San Pedro, de Otero a Los Arcos

El párroco Jorge Fernández Cortés destaca que la iglesia cumple un siglo, pero «la parroquia es milenaria» El templo celebra hoy su centenario con una misa presidida por el arzobispo

P. ALVEAROVIEDO.
El arquitecto Luis Bellido, autor también de San Juan, fue el arquitecto. ::
                             JESÚS DÍAZ/
El arquitecto Luis Bellido, autor también de San Juan, fue el arquitecto. :: JESÚS DÍAZ

«Porque 100 años no son poca cosa y porque hay sobrados motivos para estar orgullosos de nuestra larga y fructífera historia». Estas palabras pertenecen a Jorge Fernández Cortés, párroco de San Pedro de los Arcos, centrado ahora en la conmemoración del primer siglo de vida del templo. «La iglesia es centenaria, la parroquia milenaria», especifica.

Y para celebrarlo, hoy, el arzobispo Jesús Sanz Montes, presidirá, a las 12.30, una misa en el templo de la falda del Naranco, concelebrada por los sacerdotes que ejercieron en esta parroquia.
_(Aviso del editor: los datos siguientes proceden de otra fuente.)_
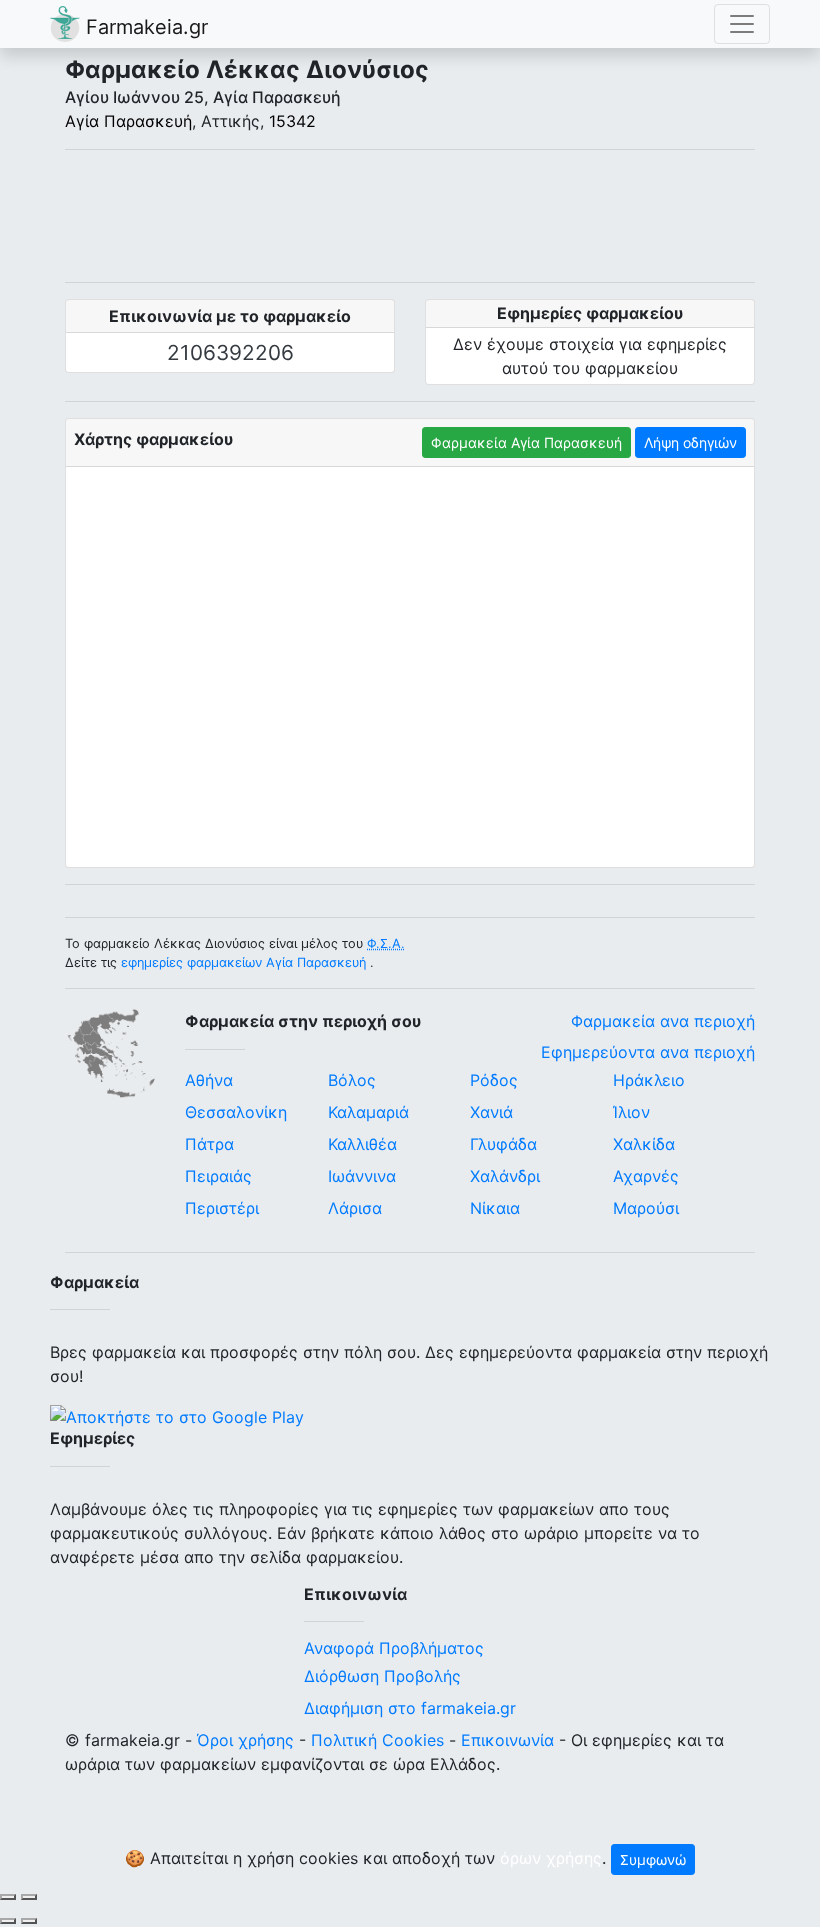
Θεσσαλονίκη (236, 1112)
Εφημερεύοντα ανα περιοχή (648, 1052)
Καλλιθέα (362, 1144)
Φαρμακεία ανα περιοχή (663, 1021)
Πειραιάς (218, 1176)
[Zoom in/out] (29, 1897)
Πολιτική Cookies (377, 1740)
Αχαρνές (646, 1176)
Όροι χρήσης (245, 1740)
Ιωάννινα (362, 1176)
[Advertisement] (410, 216)
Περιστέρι (222, 1208)
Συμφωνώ (653, 1859)
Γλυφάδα (503, 1144)
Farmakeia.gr (144, 27)
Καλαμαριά (368, 1112)
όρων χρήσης (551, 1858)
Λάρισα (355, 1208)
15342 (292, 121)
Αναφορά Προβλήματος (394, 1648)
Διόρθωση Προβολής (382, 1676)
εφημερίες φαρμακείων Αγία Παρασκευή (243, 962)
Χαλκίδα (644, 1144)
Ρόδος (494, 1080)
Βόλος (352, 1080)
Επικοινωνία (507, 1740)
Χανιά (491, 1112)
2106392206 (230, 352)
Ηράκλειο (649, 1080)
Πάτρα (209, 1144)
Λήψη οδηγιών (690, 442)
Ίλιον (631, 1112)
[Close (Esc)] (8, 1897)
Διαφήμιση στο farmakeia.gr (410, 1708)
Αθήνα (209, 1080)
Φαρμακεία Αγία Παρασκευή (526, 442)
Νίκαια (495, 1208)
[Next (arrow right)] (29, 1921)
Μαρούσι (646, 1208)
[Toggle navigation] (742, 24)
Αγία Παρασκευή (128, 121)
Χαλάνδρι (505, 1176)
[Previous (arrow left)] (8, 1921)
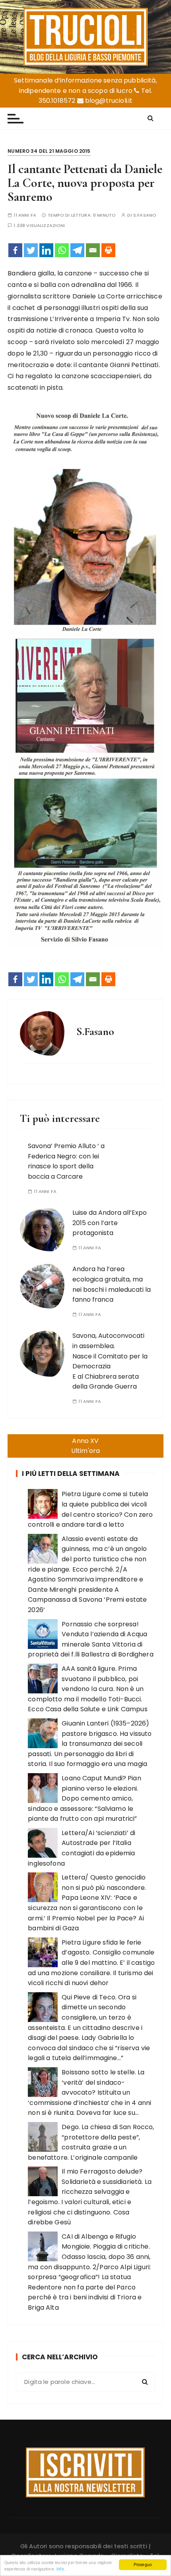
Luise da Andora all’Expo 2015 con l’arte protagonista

Tras la eucaristía, amenizada por el cuarteto Torner, habrá una procesión con el santo patrono y, para terminar, una comida de hermandad.

San Pedro de los Arcos es una de las parroquias más antiguas de la ciudad. La veneración a San Pedro desde lo alto del otero del monte Naranco se remonta a la época romana visigótica. Entonces ya existía en este cerro una capilla, y no fue hasta entrado el siglo XVIII cuando se cambió el nombre de San Pedro del Otero por el de los Arcos. Los ovetenses tomaron «como referencia los arcos del acueducto de pilares» para la denominación del templo.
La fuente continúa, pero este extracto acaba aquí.